This post is the kind of round about post you get first thing in the morning. I’ll get to the title question at the end.
This morning, I was interested in doing a tiny bit of tinkering. I had found one of these 4 digit 7 segment LED displays while digging around for something else. You can get these modules for about $2.50 from banggood, and potentially for as little as a buck on eBay.
A little over a week ago, I was tinkering with a WeMOS D1 Mini board that I had acquired, and decided to port my Plan-13 library to it. Long (long long) time readers may remember some years ago that I wrote this code to predict the position of satellites, first in Python, but then ported it to C and had it running on the Arduino as part of my ANGST (Arduino ‘n Gameduino Satellite Tracker) project. But that project had a number of shortcomings:
- It was fairly complicated, and required a number of additional add-ons to work. I used the Gameduino to generate graphics, had an external RTC and EEPROM to store orbital data, and used an optical shaft encoder to move around. Yes, it was attractive and fun, but not cost effective.
- It had no easy way to update orbital elements. You had to connect it to a PC and reprogram it with new orbital elements each time you needed an update.
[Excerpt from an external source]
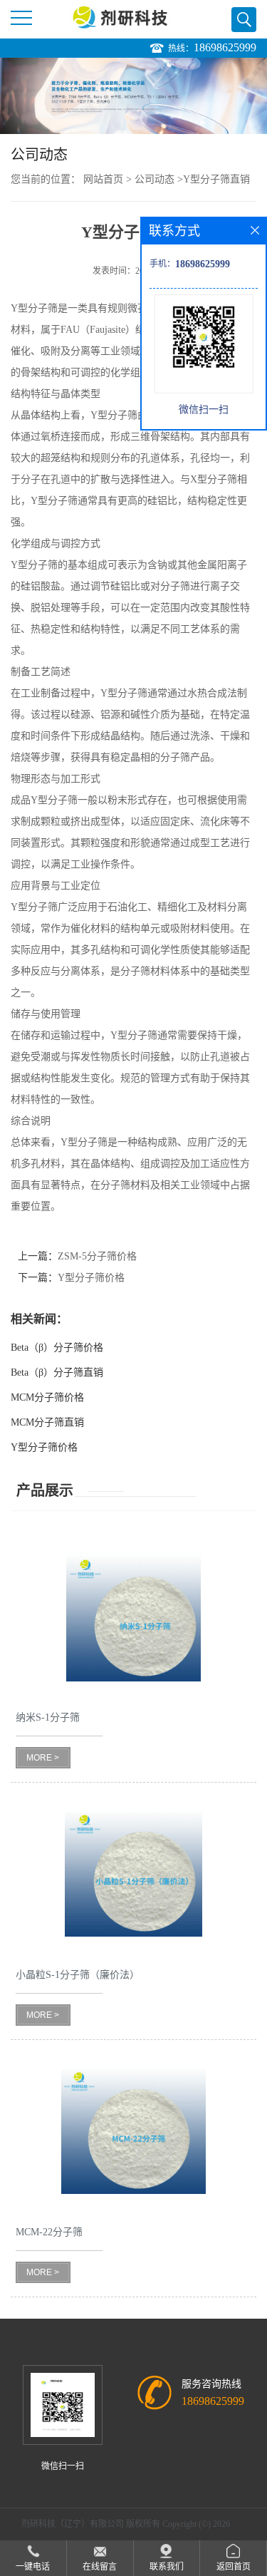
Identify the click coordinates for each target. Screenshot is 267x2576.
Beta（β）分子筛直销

But these WeMOS boards are built around the ESP8266 modules, which have a number of advantages:
- They are based around an 80Mhz 32 bit processor, instead of a 16Mhz 8 bit processor.
- They have 4Mbytes of flash memory. You can easily configure some small part of that to serve as a miniature file system, ample to store orbital elements without any additional hardware.
- They are cheap: around $5.
- And most intriguingly: they have WiFi.
So, I worked on the spiritual descendent of ANGST. Using the platformio system I moved a copy of my Plan13 library to a new project, and started tinkering. As of now, the project:
- Wakes up and connects to my local WiFi network
- Establishes a connection to an NTP server, so I can get the time
- Connects to Celestrak and downloads the latest orbital elements for the ISS
- Predicts the next three passes from my home location
- And then enters a loop, predicting the sub-satellite latitude and longitude, its location relative to some major world cities, and if it is above the horizon, then the azimuth and altitude of the satellite.
Here is the current data as I write this:
But the one thing it did not have until this morning was an external display. Hence, the TM1637, and a little tinkering.
Time is in GMT, but eventually I will also have it have the option of using local time (it is more convenient to use GMT for the satellite computations.)
To get this to work, I could have dusted off the work to drive the similar TM1640 based displays that I used in another project, but I thought that I’d use a standard library instead. The platformio system has a pretty nifty library manager, so I searched for a library, found one (cool!) and it claimed compatibility with the ESP8266. Neat.
So I read some of the example code, patched it to output the time in the main loop(), and tried it.
It didn’t work.
I double-checked connections.
It didn’t work.
I tried their example.
It didn’t work. The displays remained dark.
Grumble. I opened up the code and tried to see what was going on. It didn’t take me too long to figure out what was going on:
Here is a link to the code, and a screen grab of the offending lines:
Link to the source on github
It’s not exactly my first rodeo, so I was immediately suspicious when I saw that the initializer set the mode for the two pins to INPUT, rather than OUTPUT, but then immediately wrote to them. That doesn’t seem right, does it?
Well, this isn’t even my second rodeo. I know that Arduino’s ATMega328 processor has internal pull up resistors, and I’ve seen odd code which used pinMode to swap back and forth between high and low, not using pinMode.
But the ESP8266 (thought I) doesn’t have internal pull ups. I’m pretty sure that’s true, but I never got to verify it, because all of a sudden, with no change whatsoever, my program started working.
I hate it when that happens.
It’s been that kind of a week.
But it made me think about how this works. Here is my guess, and I’d appreciate corrections.
During initialization, it sets pinMode to INPUT, and writes a LOW value to the data pin. Even though we’ve written a LOW, the pin is pulled HIGH by the action of the (external) pull up resistor.
When the driver wishes to shift the output pin to LOW, it uses pinMode() to shift the type for the pin to OUTPUT. When it wants it to be high, it sets pinMode() to INPUT.
I find this odd in a couple of ways:
- It is not any shorter or more efficient than using digitalWrite.
- It is certainly no clearer.
Is there something I’m missing about why you would code this stuff this way?
Of course, I wouldn’t have dug into this code at all had I not had a mysterious (and fleeting) failure at the beginning, so I am not sure how it really matters.
Addendum: While I was typing this, the ISS did a 65 degree elevation pass which was captured thusly. I only then noticed that it was producing duplicate messages for each five second message. Must have goofed when I installed the code to blink the clock’s “colon” segments. I’ll get it sorted later.